Why the ip fragments must be in multiples of 8 bytes

Every fragment except the last must contain a multiple of 8 bytes of data.

Fragment Offset can hold 8192 (2^13) units but the datagram can't have 8192 * 8 = 65536 bytes of data because "Total Length" field of IP header records the total size including the header and data.

An IP header is at least 20 bytes long, so the maximum value for "Fragment Offset" is restricted to 8189, which leaves room for 3 bytes in the last fragment.

Hope this helps.


Note that Fragment Offset field is expressed in 8-byte units, not in bytes. This is the reason why the payload size inside each of the fragment, except the last fragment, must be multiple of 8 bytes.

As the Fragment Offset is coded on 13bits, it results that its range is between 0 and 8191 units of 8 bytes. However, because the Total Length takes into account also the IP Header, the Fragment Offset maximum limit is in fact 8189 units, not 8191 units, see below:

Total Length being coded on 16 bits it means it is limited to 65535 bytes. Then, as the IP header is at least 20 bytes it results that the Payload is limited to maximum 65535 bytes - 20 bytes = 65515 bytes. Dividing these 65515 bytes in 8-byte units it results that there could be maximum 8189 units, hence Fragmentation Offset is limited to maximum 8189 units.

An IP fragment having the Fragment Offset value set to this maximum value of 8189, could have a payload of maximum 3 bytes:

Maximum 65535 bytes - minimum 20 bytes - (8189 units * 8 bytes per unit) = maximum 3 bytes

Rurre


I did not gain much of a benefit from other answers here. They seem to brush on the real issue only in passing, while trying to explain another issue they see, so here is the real answer:

The number of bits in the message length field is different from the number of bits in the fragment field.

[        Length        ] <-- 16 bits
[ Flag ][   Fragment   ] <-- 3 bits + 13 bits

Message Length field measures the whole message, across all fragments of that message

When sending a large packet, it gets broken into multiple fragments, so you need to label the fragment and keep track of the portion of the message in that fragment, and put it back into order when all the fragments arrive. You get 13 bits to describe the sequence of fragments. Length is a 16-bit integer, so its capacity (16 bits) is 2^16 - 1 = 65536-1 = 65535. That gives you 65535 different bytes, so an IP message can be at most 65535 bytes long.

Fragment offset is a measure of bytes, but can't fit the # of bytes in the message

Ideally we'd like to measure fragments in the same unit as Length, which is bytes.

But we only have 13 bits for Fragment!

They wanted to keep the measure of Fragment offset in bytes, so they had to think of a way to fit 16 bits into 13 bits.
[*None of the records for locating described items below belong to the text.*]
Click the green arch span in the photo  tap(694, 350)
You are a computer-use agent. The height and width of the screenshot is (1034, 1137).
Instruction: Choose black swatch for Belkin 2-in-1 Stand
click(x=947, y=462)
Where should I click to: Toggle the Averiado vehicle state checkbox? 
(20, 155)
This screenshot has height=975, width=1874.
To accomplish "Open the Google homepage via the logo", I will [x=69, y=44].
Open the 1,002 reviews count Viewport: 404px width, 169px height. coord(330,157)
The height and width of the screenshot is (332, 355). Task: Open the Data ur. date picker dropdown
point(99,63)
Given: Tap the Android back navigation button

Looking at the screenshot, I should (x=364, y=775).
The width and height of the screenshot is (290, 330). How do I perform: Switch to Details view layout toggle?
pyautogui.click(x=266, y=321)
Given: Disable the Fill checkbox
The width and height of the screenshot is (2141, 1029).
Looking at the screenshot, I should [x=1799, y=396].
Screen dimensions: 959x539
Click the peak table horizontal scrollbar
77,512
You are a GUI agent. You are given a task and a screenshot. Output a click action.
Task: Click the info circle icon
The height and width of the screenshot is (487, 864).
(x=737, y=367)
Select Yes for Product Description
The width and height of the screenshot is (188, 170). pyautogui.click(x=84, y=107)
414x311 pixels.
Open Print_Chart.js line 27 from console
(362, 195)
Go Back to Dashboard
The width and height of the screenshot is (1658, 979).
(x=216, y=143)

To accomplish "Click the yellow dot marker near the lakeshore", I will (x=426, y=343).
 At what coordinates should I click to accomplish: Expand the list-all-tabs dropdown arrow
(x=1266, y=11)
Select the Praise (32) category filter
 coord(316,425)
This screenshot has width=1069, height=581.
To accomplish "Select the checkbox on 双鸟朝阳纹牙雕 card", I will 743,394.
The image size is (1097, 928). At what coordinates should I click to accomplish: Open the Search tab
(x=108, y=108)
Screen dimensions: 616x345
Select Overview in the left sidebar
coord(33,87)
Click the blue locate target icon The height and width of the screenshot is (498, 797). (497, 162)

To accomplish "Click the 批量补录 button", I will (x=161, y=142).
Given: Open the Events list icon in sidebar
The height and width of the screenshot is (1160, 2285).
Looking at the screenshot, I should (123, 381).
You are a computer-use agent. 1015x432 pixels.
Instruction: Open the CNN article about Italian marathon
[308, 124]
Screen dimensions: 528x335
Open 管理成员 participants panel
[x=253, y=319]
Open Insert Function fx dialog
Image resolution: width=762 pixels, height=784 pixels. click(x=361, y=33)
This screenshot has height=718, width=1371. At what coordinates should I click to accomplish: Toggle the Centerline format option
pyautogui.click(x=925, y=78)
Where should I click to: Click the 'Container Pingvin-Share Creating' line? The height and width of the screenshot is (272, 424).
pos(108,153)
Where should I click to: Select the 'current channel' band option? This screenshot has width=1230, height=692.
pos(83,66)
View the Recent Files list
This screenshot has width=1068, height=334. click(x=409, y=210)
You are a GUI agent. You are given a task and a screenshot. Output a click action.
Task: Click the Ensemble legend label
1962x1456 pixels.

They invented a weird bit mapping to do this for them:

Weird bit mapping

They realized that for every 1 less bit a number has for representing its maximum number (for example, going from 16 bits down to 15 bits by taking away one bit, for example), the number of unique indices you can have is divided by 2. 15 bits can only represent 2^15 - 1 = 32768-1 = 32767 unique locations. 14 bits --> divide by 2 again; 13 bits --> divide by 2 again. In order to be able to keep track of the same total number of bytes, it has to skip some bytes and index only every 2^n bytes, where n is the number of bits taken away from the Fragment offset value. Since Fragment offset is required to use 13, it takes away 3 bits, so it can only index every 8th (2^3) byte, so the indices were for 8-byte chunks. THUS the 8 * Fragment Offset to calculate the actual byte-offset of each fragment.

Considerations

The Fragment value is an offset from the first fragment's first byte. For some odd reason, they decided to measure the offset in bytes, instead of number of fragments--even though bytes requires more data than an index. It might be more intelligent to simply make the Fragment offset an index value (fragment number)--but they did not do it this way!